Blogs are a dime a dozen. So why in the world should you take the time to read this one? First of all, you need to know that I am writing for three distinct audiences: parents and guardians of children aged zero to 18, teachers and administrators of schools that teach children in grades pre-k to 12, and business and corporation leaders who need to employ workers with STEM (science, technology, engineering and mathematics) backgrounds. If you don't fit into any of these groups, then you might not find what I have to say useful. But then, you still may.
My thirty plus years as a teacher and a parent allows me to understand education from both a parent's and a teacher's perspective. Two of my three sons entered STEM fields: Seth in medicine and Ryan in computer technology. My oldest, Andrew, teaches history to at-risk students at the high school level. I am equally proud of all three and have received much insight into their worlds by just listening and asking questions.

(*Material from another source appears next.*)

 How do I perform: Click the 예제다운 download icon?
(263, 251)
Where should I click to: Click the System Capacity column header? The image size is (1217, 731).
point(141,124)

I also got a taste of the business side of STEM when I spent a year as a teacher-in-residence for an organization called Science Enhancement for Science Advancement. The group is sponsored by a refinery and several chemical companies, and I received knowledge in those fields as well. My job was to help implement STEM programs into the elementary and middle school curriculum and coordinate the volunteers from these industries who taught them. I learned more that year than perhaps any year of my life about how the business world thinks and operates.
So these are the stake holders in the attempt to put more high school, tech school and college graduates into STEM fields. The gap between successful employment and needed employees keeps growing. So we need to do more. All three groups need to do more. These articles will analyze current attempts and prospective changes that need to be made in order to promote STEM fields to young learners, and I hope you'll join me.